[Opening GIVEN PASSAGE section]

Will Farrell tries to burn open some guy’s chamber.
Captain Carl lets us all know that means toxic gas.
(Not enough to kill Will Farrell, it must be noted).
So Will Farrell sets to work. He
frees some guy, and Captain Carl orders the Dr. freed next.
So they do that. The music
tries to get tense. Doc
Incomprehensible gets freed in the purple gas as Captain Carl insists no one
make a sound. He tells them, “Get
the others, first.”
Next, we see them crawl, slug-like, along the corridor.
One guy complains he’s right next to where the creature appears, so
Captain Carl says he’s next. Eventually,
all the weak folk get out of the chamber and into another room.
Just as the monster appears! They
all shut the door quickly, and Captain Carl orders the window covered with duct
tape. Yeah, that’ll work!
Dr. Cantunderstandhim starts to work on Will Farrell.
Then we fade. Fade in as some
guy is looking at navigational charts, while others are doing exercises.
Outside the door, the monster gurgles.
”Your hair looks the same whether you have cryo-fluid in it, or not,” says
the Black Chick.
”That’s what they tell me,” says Captain Carl.
”Leonard” tells everyone that the sensor array was destroyed, so their
landing wasn’t the best ever. Outside,
the monster starts letting everyone know he’s still hungry, and Captain Carl
urges calm. After a moment, the
noises stop, and Captain Carl offers how this means the creature will give up
and go somewhere else. Since it
feeds every five hours, it won’t wait a day and a half.
(That’s what he says.)
Another chick talks about what she would make for everyone.
A nicely seasoned salmon. Will
Farrell says he doesn’t like hearing about food he can’t have.
Another person tells him thanks for saving everyone.
Later, Captain Carl checks the duct tape window, and he says it should be okay
to make a run for the food and the guns. Me,
I smell trouble. Sure enough, the
creature was waiting right outside, and it attacks.
The doors are closed immediately, trapping Captain Carl, um, some other
guys, and maybe another guy in the clutches of the monster.
After a moment, slightly bearded guy orders the door opened, and we see a
severed arm. Slightly Bearded Guy
goes out and orders the door closed behind him.
Which it is. Slightly Bearded Guy
goes down the corridor to another storage room, and just when the door to that
opens halfway, the monster appears and Slightly Bearded Guy pops inside.
He starts fooling with a container.
At the other end of the hall, the door is open, and while everyone yells at the
monster to get away from Slightly Bearded Guy, Black Guy goes into the hall.
I have to note that the walls look like rock walls, but heck, low budget
and all I guess.

[Closing GIVEN PASSAGE section]
[Opening GIVEN DATA section]

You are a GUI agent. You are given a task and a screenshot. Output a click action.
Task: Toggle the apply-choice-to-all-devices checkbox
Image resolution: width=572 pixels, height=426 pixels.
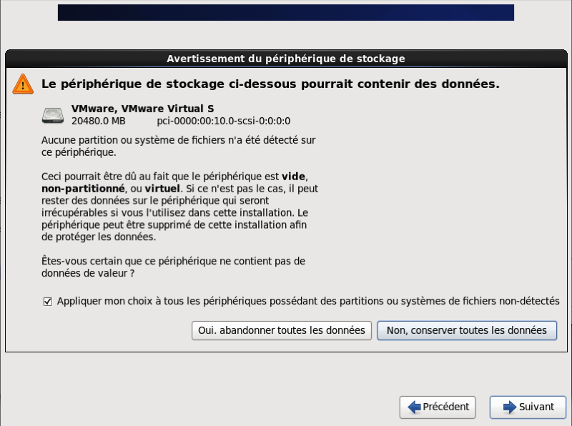tap(48, 302)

[Closing GIVEN DATA section]

> REQUIRED TASKS
a: In the movie recap, why does Captain Carl say the creature will give up and go somewhere else once the noises stop?
b: Write the next part of the movie recap, picking up after its last sentence.

> RESULTS FOR EACH TASK
a: He reasons that the creature feeds every five hours, so it won't wait around for a day and a half.

b:
All the while, Slightly Bearded Guy is pulling out a pistol, then he fumbles for
bullets. Finally, he loads a clip
and empties a few shots into the monster.
”It’s dead,” he tells the others. Oh
yeah right.
Turns out, Captain Carl is still alive. Slightly Bearded Guy
almost shoots him but doesn’t at the last moment.
He thanks “
So, they all go…outside, it looks like, to “get something to eat.”
And we see some nice planet paintings in the sky.
And they’re going outside. Because
I guess there’s no food where they were, just guns.
(Which I hope they loaded and distributed.) (I also hope they drafted a
stern letter to the Space People about lack of food. I know what you're
thinking, the monster ate it all. But the monster only liked fresh bloody
food! Ha ha, I've destroyed your argument!)
Black Guy finds…something which bothers him.
Looks like a smooth glass wall.
Turns out, it IS a smooth glass wall, which surrounds the entire ship.
“This is why that creature never went away…it couldn’t!” says
Captain Carl. He wants the glass
wall cut with lasers.
”Somebody made this to study us,” says Slightly Bearded Guy.
Later, Captain Carl breaks it to the rest of the crew that there’s a glass
wall around everything, and “the laser can’t even cut through it.”
“Let’s have another look at this thing,” he tells them.
Everyone agrees that the monster couldn’t have been intelligent to build the
barrier, but he orders Dr. Cantundersandhim to do an autopsy on the monster.
Outside, Slightly Bearded Guy and Short Haired Chick toss rocks that the
barrier, and determine that it isn’t all the way high.
They haul the monster body out and toss it down.
Dr. Cantunderstandhim says he’ll know, soon, if the monster ate
everyone else. Short Haired Chick
comes back and notes that there isn’t a ceiling to the tank.
Will Farrell asks if that means there isn’t a floor, too.
So they could dig out. If
there wasn't a floor. But Black Guy says whoever built the cage
would probably “intervene” to stop an escape attempt.
Will Farrell notes that if they started the tunnel inside the ship, no
one outside would know. And Captain
Carl says, “Stealth is good.” So
I guess that’s the new plan.
Later, Slightly Bearded Guy notes that since they’re in the Southern
Hemisphere, it will be night for a while more.
Wow! Talk about having some
brains! And Dr. Blahblah says he’s found out some stuff.
The monster “has far too small of a brain” to have built the
barricade. Also, no human remains
were found in the creature’s stomach.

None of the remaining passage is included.